# POS tags - Nouns, Verbs, Adjectives in Spacy
* Notebook by Adam Lang
* Date: 8/8/2024

# Overview
* In this notebook we will go over POS tags and ways to find the most common words in Spacy.

In [1]:
## imports
import spacy
from collections import Counter

In [3]:
## load spacy language model
nlp = spacy.load('en_core_web_sm')

In [4]:
## load data file path
data_path = '/content/drive/MyDrive/Colab Notebooks/Classical NLP/moon.txt'

In [5]:
# load spacy doc object
doc = nlp(open(data_path).read())

In [7]:
# print doc
doc

The moon is the satellite of the earth. It moves round the earth. It shines at night by light reflected from the Sun. It looks beautiful. The bright Moonlight is very soothing. The earthly objects shine like silver in the moonlight. We are fascinated by the enchanting beauty of the Moon. The moon is not as beautiful as it looks. It seems to be lovely when it shines in the sky at night. As a matter of fact it is devoid of plants and animals. The moon is not a suitable place for plants and animals. Therefore, no form of life can be found on the moon. Unlike the earth, the moon has got no atmosphere. Therefore, the lunar days are very hot and the lunar nights are intensely cold. The moon looks beautiful from the earth but in fact it has up forbidding appearance. It is full of rocks and craters. When we look at the moon at night we see some dark spots on it. These dark spots are dangerous rocks and craters.
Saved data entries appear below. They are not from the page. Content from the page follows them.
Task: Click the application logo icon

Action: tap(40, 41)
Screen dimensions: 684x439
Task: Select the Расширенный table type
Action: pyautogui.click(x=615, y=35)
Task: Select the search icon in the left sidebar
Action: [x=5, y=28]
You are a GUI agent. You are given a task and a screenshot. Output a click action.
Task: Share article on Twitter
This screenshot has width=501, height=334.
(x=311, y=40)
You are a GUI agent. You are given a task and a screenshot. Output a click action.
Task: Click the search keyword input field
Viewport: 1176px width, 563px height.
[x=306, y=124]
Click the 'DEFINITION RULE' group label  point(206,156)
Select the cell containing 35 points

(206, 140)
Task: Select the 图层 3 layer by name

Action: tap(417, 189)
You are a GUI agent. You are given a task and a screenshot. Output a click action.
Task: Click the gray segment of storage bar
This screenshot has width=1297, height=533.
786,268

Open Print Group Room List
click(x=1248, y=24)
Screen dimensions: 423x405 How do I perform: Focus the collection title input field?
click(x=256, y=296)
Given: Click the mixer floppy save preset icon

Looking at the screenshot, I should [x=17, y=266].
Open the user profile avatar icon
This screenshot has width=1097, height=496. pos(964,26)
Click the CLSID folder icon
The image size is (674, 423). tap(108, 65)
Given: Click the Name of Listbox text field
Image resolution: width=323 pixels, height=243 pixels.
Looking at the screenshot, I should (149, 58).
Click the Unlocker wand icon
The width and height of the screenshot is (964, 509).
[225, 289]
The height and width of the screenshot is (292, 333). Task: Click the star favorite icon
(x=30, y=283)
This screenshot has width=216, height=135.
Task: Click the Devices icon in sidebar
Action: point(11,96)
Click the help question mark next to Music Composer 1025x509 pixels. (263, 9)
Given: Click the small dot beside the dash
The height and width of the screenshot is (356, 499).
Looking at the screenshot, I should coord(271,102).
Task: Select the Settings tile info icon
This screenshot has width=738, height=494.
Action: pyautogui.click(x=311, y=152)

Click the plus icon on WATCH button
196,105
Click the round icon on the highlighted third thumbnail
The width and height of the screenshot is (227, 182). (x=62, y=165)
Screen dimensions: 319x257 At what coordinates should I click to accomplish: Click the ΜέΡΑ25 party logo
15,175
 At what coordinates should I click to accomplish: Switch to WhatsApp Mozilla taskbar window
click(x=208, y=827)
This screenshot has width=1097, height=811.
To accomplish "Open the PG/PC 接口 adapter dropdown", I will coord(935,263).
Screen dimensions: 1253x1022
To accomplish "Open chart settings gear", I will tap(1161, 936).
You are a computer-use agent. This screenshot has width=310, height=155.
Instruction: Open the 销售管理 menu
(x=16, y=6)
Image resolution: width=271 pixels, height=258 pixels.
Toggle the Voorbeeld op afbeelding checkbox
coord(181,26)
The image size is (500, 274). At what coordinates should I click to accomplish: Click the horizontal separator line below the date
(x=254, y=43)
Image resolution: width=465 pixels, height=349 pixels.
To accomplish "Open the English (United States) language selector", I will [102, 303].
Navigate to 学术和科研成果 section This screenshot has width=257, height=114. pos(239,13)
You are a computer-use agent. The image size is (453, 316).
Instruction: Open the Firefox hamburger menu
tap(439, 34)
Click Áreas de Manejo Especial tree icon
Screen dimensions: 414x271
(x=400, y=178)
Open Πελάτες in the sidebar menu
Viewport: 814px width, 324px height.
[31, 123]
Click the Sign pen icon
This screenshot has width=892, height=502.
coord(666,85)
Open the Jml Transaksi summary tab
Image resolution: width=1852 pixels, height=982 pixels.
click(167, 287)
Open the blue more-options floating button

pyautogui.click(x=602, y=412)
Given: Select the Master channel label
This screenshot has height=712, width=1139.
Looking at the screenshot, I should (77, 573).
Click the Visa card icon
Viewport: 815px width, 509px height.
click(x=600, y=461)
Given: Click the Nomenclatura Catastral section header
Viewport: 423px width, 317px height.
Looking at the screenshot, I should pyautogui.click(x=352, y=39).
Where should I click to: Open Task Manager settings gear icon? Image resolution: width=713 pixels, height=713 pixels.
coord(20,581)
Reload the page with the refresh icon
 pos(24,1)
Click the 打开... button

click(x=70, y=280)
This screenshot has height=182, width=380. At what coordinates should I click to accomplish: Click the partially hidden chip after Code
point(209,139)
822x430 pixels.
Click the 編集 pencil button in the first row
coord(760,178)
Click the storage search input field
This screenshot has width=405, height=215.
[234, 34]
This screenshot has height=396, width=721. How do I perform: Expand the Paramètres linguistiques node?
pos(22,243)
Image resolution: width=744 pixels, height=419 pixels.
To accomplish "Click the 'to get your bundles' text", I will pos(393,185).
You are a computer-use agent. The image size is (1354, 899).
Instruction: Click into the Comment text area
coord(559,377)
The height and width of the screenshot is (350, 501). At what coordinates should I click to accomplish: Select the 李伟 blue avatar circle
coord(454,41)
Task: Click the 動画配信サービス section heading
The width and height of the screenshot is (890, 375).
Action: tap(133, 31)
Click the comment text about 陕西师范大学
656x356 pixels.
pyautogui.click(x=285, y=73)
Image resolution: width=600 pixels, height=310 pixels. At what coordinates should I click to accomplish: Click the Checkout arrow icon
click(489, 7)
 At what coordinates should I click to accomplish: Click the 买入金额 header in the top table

The gravitational pull of the moon is less than that of the earth, so it is difficu

## Most Common NOUNs
* First we want to preprocess the text and remove stop words and punctuation.
* Then we will have the nouns and we can utilize the Counter.

In [13]:
# remove punctuation, stop words --> nouns
nouns = [token.text for token in doc if token.is_stop != True and token.is_punct != True and token.pos_ == 'NOUN']

In [14]:
## now this will extract ONLY the nouns
nouns

['moon',
 'satellite',
 'earth',
 'earth',
 'night',
 'light',
 'objects',
 'silver',
 'moonlight',
 'beauty',
 'moon',
 'sky',
 'night',
 'matter',
 'fact',
 'plants',
 'animals',
 'moon',
 'place',
 'plants',
 'animals',
 'form',
 'life',
 'moon',
 'earth',
 'moon',
 'atmosphere',
 'days',
 'nights',
 'moon',
 'earth',
 'fact',
 'appearance',
 'rocks',
 'craters',
 'moon',
 'night',
 'spots',
 'spots',
 'rocks',
 'craters',
 'pull',
 'moon',
 'earth',
 'surface',
 'moon',
 'man',
 'beginning',
 'life',
 'earth',
 'wonder',
 'poets',
 'poems',
 'moon',
 'Scientists',
 'mystery',
 'moon',
 'human',
 'moon',
 'attempts',
 'man',
 'moon',
 'moon',
 'surface',
 'moon',
 'rocks',
 'earth',
 'scientists',
 'men',
 'moon',
 'times',
 'moon',
 'man',
 'object',
 'journey',
 'moon',
 'life',
 'earth',
 'life',
 'earth',
 'moon']

## Word Frequency of NOUNs

In [15]:
# setup counter
word_freq = Counter(nouns)

## extract top 10 most common nouns
common_nouns = word_freq.most_common(10)

## output top 10 most common nouns
common_nouns

[('moon', 19),
 ('earth', 9),
 ('life', 4),
 ('night', 3),
 ('rocks', 3),
 ('man', 3),
 ('fact', 2),
 ('plants', 2),
 ('animals', 2),
 ('craters', 2)]

## Most Common Verbs
* We will follow the same process as above but we will leave the stop words in at first.
* Use the python counter to find the frequencies.

In [21]:
verbs = [token.text for token in doc if token.is_punct != True and token.is_stop == True and token.pos_ == 'VERB']

In [22]:
verb_freq = Counter(verbs)

## get most common
common_verbs = verb_freq.most_common(10)

# print common_verbs
common_verbs

[('has', 2),
 ('seems', 1),
 ('see', 1),
 ('made', 1),
 ('make', 1),
 ('have', 1),
 ('go', 1)]

## Verbs without stop words
* Lets see what the differences are if we remove the stop words.

In [23]:
verb_no_stop = [token.text for token in doc if token.is_punct != True and token.is_stop !=True and token.pos_ == 'VERB']


## counter
verb_no_stop_freq = Counter(verb_no_stop).most_common(10)

# output most common
verb_no_stop_freq

[('looks', 3),
 ('shines', 2),
 ('fascinated', 2),
 ('moves', 1),
 ('reflected', 1),
 ('shine', 1),
 ('found', 1),
 ('got', 1),
 ('forbidding', 1),
 ('look', 1)]

Summary:
* Clearly removing the stop words allows us to see the actual most common verbs, whereas if we leave the stop words then it will count those that are verbs as verbs.

## Most Common Adjectives
* We will follow the same process above but remove the stop words.

In [24]:
## adjectives
adj = [token.text for token in doc if token.is_punct != True and token.is_stop != True and token.pos_ == 'ADJ']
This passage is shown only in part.